**Exercise instructions:**
1. Answer these from the biographical text on Edwin Mofutsanyana below:
(a) What is Witzieshoek now known as?
(b) What was the name of Edwin's mother?
(c) Where did the British intern Edwin's father during the Anglo-Boer War?
2. Pick up the biographical text on Edwin Mofutsanyana below and continue it from its last sentence.

**Text provided:**
▼

Edwin Thabo Mofutsanyana was born in 1899 in Witzieshoek (now known as Qwa Qwa), a tiny African reserve squeezed into a valley on the south-eastern border of the Orange Free State with Lesotho. 7His mother, Linkhapa, was a daughter of Molapo, a son of King Moshoeshoe, the founder of the Basotho kingdom. His father's side was descended from the Nhlapo, a clan originally from the Pietermaritzburg area that were forced to leave after colliding with Matiwane's Ngwane during the intensified conflicts of the 1820s throughout the area. A branch of the Nhlapo under Mfuzunyane settled among Basothos in Witzieshoek and were assimilated as Sothos. Mfuzunyane was 'Sotho-ised' into Mofutsanyana. 8

Although attached to the Basotho kingdom, Witzieshoek was cut out from Moshoeshoe's kingdom during the Basotho-Orange Free State war of 1865, when its leaders signed a separate peace treaty with the Afrikaners. Witzieshoek's inhabitants worked out understandings with Afrikaners in other areas as well. Because Afrikaner farmers owned so much land that they could not farm it on their own, it was common practice for African farmers in Witzieshoek to establish sharecropping arrangements with Afrikaner farmers. Edwin's father, Jane (pronounced Jannie) Mofutsanyana, became a prosperous farmer in this way. Indeed, his ties to Afrikaner farmers were so strong that when Africans began raiding Boer cattle at the outbreak of the Anglo-Boer War in 1899, Jane objected to breaking the understanding with the Afrikaners. Because his stand was unpopular with other Africans, he was identified with the Afrikaner cause. When he received word that the British were going to arrest him and his supporters, he refused to flee with his compatriots across the nearby border into Basutoland. Instead, he actively supported the Boer cause. For his collaboration the British sent him to internment camps in Pietermaritzburg and St Helena for the duration of the war. Upon his release Jane was unrepentant and continued to cooperate with Afrikaners in the coming years.

▲

**Record excerpts:**

▼

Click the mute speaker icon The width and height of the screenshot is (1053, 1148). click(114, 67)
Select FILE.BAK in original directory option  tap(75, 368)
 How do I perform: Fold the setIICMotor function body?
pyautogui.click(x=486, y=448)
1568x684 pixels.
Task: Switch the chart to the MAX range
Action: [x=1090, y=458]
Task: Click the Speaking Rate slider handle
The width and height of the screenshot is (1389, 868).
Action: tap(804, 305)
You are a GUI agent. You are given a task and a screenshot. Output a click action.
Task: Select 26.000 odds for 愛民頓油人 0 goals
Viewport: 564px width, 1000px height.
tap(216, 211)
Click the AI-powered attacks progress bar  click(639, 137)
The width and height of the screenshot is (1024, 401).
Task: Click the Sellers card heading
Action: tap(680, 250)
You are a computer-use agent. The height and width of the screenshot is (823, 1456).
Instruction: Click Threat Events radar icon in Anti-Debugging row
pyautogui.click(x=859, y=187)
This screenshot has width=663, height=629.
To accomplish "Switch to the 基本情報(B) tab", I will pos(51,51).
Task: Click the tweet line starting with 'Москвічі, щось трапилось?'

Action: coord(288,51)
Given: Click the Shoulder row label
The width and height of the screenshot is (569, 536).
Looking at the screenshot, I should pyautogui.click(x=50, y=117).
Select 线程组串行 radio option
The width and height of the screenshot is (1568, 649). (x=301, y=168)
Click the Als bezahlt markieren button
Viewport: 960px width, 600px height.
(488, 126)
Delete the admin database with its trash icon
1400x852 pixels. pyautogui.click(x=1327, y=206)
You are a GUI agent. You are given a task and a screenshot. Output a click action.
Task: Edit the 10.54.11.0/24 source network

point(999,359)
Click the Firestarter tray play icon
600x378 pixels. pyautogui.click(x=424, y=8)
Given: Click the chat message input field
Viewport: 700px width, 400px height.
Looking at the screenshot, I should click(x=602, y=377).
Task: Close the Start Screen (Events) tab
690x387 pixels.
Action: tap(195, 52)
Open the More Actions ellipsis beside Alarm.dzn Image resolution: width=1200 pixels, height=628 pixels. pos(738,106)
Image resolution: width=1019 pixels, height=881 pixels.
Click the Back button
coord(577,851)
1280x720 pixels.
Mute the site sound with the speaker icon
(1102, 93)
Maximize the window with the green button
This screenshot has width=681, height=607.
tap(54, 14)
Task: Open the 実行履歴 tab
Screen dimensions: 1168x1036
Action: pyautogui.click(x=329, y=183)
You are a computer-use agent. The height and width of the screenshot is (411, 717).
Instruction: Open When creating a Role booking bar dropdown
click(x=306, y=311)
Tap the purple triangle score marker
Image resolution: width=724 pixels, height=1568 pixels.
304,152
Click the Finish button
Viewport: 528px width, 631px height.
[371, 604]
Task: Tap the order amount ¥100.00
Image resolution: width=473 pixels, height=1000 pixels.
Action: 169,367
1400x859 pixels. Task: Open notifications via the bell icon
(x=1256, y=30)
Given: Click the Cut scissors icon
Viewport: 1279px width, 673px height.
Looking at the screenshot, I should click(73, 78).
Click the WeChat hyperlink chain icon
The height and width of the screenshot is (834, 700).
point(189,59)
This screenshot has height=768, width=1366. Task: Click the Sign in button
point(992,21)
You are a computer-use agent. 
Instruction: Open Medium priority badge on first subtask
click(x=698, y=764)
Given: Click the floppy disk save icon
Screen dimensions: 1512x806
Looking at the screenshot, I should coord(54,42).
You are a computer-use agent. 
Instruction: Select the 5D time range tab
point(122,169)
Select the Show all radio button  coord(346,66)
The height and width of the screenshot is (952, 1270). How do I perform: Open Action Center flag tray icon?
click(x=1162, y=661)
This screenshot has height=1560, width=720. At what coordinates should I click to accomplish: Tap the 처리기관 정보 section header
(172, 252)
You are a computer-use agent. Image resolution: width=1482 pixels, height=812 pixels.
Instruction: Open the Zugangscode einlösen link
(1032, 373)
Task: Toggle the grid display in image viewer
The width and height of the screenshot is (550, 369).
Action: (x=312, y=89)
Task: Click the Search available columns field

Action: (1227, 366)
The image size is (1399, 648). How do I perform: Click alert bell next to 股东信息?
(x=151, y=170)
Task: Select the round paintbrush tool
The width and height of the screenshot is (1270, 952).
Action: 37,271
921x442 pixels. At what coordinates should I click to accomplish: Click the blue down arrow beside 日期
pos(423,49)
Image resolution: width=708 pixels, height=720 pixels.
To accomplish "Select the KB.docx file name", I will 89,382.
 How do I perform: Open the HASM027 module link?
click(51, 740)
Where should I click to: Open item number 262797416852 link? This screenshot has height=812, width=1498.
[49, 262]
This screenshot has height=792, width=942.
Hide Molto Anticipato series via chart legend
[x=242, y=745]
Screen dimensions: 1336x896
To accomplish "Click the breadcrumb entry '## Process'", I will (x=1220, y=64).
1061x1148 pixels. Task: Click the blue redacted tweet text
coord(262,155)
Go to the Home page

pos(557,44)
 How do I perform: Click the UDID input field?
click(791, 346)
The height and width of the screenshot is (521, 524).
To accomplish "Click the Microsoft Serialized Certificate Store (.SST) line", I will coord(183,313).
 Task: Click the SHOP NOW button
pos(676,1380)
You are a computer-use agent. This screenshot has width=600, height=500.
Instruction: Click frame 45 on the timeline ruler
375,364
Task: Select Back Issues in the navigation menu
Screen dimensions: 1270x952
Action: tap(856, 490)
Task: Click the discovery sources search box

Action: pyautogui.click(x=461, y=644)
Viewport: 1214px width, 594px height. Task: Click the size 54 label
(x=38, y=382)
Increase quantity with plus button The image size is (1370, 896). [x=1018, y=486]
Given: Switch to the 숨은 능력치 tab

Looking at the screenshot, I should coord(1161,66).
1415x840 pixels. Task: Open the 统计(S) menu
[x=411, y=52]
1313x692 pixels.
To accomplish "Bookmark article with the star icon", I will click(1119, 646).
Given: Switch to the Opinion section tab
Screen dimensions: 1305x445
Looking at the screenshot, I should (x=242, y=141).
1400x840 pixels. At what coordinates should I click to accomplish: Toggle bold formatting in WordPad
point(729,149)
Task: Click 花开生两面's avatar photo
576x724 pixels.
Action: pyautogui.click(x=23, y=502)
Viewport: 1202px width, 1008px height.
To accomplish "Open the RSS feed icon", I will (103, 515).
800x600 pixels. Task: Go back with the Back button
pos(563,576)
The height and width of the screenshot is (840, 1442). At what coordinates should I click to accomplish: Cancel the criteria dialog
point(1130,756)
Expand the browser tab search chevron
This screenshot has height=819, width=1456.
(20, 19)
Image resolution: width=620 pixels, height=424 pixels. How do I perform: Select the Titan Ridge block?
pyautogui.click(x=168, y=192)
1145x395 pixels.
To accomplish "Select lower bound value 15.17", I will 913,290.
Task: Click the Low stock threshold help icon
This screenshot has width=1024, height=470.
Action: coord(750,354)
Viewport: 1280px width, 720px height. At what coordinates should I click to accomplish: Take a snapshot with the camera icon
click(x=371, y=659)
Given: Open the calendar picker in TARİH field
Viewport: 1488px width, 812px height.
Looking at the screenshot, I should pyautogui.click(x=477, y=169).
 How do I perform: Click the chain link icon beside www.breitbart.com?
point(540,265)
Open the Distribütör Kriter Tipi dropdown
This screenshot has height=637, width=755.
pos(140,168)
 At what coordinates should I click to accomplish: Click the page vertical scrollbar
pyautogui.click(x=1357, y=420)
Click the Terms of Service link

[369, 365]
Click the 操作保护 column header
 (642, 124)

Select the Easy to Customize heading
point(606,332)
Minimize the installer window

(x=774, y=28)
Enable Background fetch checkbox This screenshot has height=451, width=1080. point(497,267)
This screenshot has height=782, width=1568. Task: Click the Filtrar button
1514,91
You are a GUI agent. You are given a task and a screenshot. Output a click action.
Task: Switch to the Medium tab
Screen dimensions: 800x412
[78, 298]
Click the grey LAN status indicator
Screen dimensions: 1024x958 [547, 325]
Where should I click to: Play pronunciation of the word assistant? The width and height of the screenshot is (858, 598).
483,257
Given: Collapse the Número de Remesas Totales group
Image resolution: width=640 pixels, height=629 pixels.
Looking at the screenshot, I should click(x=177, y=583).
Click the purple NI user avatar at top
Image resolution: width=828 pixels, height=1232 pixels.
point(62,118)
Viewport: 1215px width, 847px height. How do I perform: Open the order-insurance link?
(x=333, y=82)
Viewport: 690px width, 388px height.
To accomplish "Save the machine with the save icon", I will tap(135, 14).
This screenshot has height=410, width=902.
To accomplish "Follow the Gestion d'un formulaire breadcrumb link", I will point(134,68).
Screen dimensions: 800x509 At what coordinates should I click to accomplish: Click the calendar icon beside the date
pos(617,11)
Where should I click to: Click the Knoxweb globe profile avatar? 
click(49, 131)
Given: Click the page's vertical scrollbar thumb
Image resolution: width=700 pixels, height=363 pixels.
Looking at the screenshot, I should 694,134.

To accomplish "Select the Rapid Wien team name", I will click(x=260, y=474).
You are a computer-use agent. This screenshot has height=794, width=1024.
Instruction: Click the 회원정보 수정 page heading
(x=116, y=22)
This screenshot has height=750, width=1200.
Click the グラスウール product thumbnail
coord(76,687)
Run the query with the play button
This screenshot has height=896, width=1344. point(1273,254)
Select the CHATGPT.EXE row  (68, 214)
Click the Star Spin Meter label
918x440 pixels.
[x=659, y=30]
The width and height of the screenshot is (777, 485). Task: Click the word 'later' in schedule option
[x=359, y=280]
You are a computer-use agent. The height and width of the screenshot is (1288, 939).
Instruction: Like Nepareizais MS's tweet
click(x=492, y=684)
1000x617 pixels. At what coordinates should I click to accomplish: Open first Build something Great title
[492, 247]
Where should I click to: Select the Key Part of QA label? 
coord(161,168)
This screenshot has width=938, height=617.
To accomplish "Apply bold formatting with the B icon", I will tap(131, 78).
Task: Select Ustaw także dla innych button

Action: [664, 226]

▲

**Final answers:**
1.
(a) Qwa Qwa
(b) Linkhapa
(c) In internment camps in Pietermaritzburg and St Helena

2.
The south-eastern Orange Free State was a stronghold of Afrikaner nationalists that rebelled against the fledgling Union government in 1914. Although the 1913 Natives' Land Act was already beginning to undermine the African sharecropping economy, Jane hid Afrikaner rebels at his Witzieshoek homestead. 9In retrospect, Edwin found this ironic because 'these people he was helping are the ones who are persecuting me now'. However, as the Land Act began to undercut Jane's livelihood, he eventually turned against the government and gave his blessing to his son when he began engaging in anti-government activities.

Like other boys in rural areas, Edwin entered school after spending several years herding cattle in the mountains surrounding Witzieshoek. Because Witzieshoek's only school went up to Standard IV, he and his sister MaTreaty could not acquire much formal education there. At the age of seventeen Edwin left for Johannesburg to earn money to continue his schooling. A friend arranged a job for him as a guard at a mining operation where gold was smelted into bars. He described the process as 'cooking gold'. He thought he was hired because he was young and could be trusted not to steal the gold. When his boss, a Mr Bush, left to take up a job in Saldanha Bay in 1917, Mofutsanyana accompanied him, but Bush committed suicide and Mofutsanyana had to search for another job. He ended up working at a Stellenbosch jam factory.

By 1919 he had saved up enough money to resume his education at Bensonvale Training Institution, a Wesleyan Methodist school in the Herschel district of the Cape Province, which borders Lesotho. He took a teachers' training course for the next four years, a course, he recollected, that did not really prepare him for the teaching profession.

When you graduated they used to say you are a qualified teacher. It's a merry-go-round. The first year of the teachers' course [Standard V] is a repetition of Standard IV. What they call the second year is a repetition of Standard V. And the third year is a repetition of Standard VI (with a bit of School Management). That's all the education we had. But what else could we do?

Although Mofutsanyana had light brown skin and blue eyes, his classmates nicknamed him the 'boy from Central Africa' because he 'used to talk about the colour of the skin that was the trouble of this country'. According to Mofutsanyana, South Africans perceived Central Africans as the blackest Africans. 10One of his Bensonvale classmates was Albert Nzula, whose life would later intersect with Mofutsanyana's when they both joined the Communist Party.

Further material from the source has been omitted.